▶ [D'après les informations]:
A – D'après l'extrait choisi, de quel auteur Valérie Lesort et Christian Hecq adaptent-ils une nouvelle ?
B – Recopiez le passage de l'extrait choisi qui va de « C’est l’histoire d’une » à « de George Langelaan. ».

▶ [Extrait choisi]:
┄┄┄┄┄┄

C’est l’histoire d’une métamorphose. Ovide en son temps nous montrait déjà le potentiel tragique lié au décalage entre le sacrifice d’un corps et la permanence d’une âme. Valérie Lesort et Christian Hecq font de même en adaptant une nouvelle de George Langelaan.
Robert et sa mère forme un couple monstrueux; ils vivent isolés dans une roulotte et un garage, entourés de nains de jardin, de tapettes à mouche, d’un petit bestiaire rural. Le décor et les costumes sont surannés, le fixe-chaussette est ainsi remis au gout du jour, les matières bon marché ; les mimiques des comédiens, leurs tics, déhanchements, et borborygmes rendent burlesques ces personnages dont l’ignorance et l’étroitesse d’esprit virent souvent à l’absurde.
Robert a son jardin secret, il perfectionne sa machine à téléporter dans une chambre garage, au fil d’expériences proprement hilarantes. Mais un jour, une mouche s’introduit dans son antre et tout bascule. Le petit homme, obsédé par son projet de téléportation, va être transformé en cancrelat bubonique. La pièce vire alors à la tragédie. Personne ne lui répond quand il pousse son cri déchirant « Maman, je ne veux pas être une mouche », tel le Gregor de Kafka; personne ne saisit que, malgré son apparence dégoutante, Robert, Eléphant Man magnifique, pense encore comme un humain, quémande un peu d’amour.

┄┄┄┄┄┄

▶ [Données fournies]:
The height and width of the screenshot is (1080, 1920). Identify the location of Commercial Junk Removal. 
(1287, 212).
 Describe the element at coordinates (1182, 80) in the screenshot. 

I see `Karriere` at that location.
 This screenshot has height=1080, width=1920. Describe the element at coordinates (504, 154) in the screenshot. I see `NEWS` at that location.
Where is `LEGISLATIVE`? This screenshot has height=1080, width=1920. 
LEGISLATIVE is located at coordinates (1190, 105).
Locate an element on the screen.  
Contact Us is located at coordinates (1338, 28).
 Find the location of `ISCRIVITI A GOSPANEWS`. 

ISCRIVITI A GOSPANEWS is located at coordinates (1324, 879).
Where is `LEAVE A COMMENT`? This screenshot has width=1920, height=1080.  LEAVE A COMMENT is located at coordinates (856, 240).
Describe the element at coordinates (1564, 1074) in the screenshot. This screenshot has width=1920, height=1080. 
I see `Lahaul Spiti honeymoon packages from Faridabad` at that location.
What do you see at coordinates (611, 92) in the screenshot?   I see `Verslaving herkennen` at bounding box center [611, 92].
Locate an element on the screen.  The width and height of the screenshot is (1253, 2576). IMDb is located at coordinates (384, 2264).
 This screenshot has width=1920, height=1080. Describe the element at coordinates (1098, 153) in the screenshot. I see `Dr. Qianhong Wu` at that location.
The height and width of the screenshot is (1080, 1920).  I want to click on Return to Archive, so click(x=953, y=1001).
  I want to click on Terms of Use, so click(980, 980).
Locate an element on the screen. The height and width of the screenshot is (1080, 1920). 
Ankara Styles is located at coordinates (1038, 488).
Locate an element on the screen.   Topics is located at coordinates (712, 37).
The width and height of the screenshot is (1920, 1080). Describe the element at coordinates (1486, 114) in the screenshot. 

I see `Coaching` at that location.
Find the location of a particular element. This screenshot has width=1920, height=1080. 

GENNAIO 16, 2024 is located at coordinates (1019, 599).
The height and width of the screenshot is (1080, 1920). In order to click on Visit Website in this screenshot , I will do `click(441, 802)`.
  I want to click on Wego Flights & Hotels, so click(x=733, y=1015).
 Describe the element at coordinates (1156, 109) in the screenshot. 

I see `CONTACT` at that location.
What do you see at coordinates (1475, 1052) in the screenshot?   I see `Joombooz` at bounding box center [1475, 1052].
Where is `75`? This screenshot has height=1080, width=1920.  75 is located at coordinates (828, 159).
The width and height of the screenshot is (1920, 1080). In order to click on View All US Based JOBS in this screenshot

┄┄┄┄┄┄

▶ [Solutions proposées]:
A – De George Langelaan.

B –
C’est l’histoire d’une métamorphose. Ovide en son temps nous montrait déjà le potentiel tragique lié au décalage entre le sacrifice d’un corps et la permanence d’une âme. Valérie Lesort et Christian Hecq font de même en adaptant une nouvelle de George Langelaan.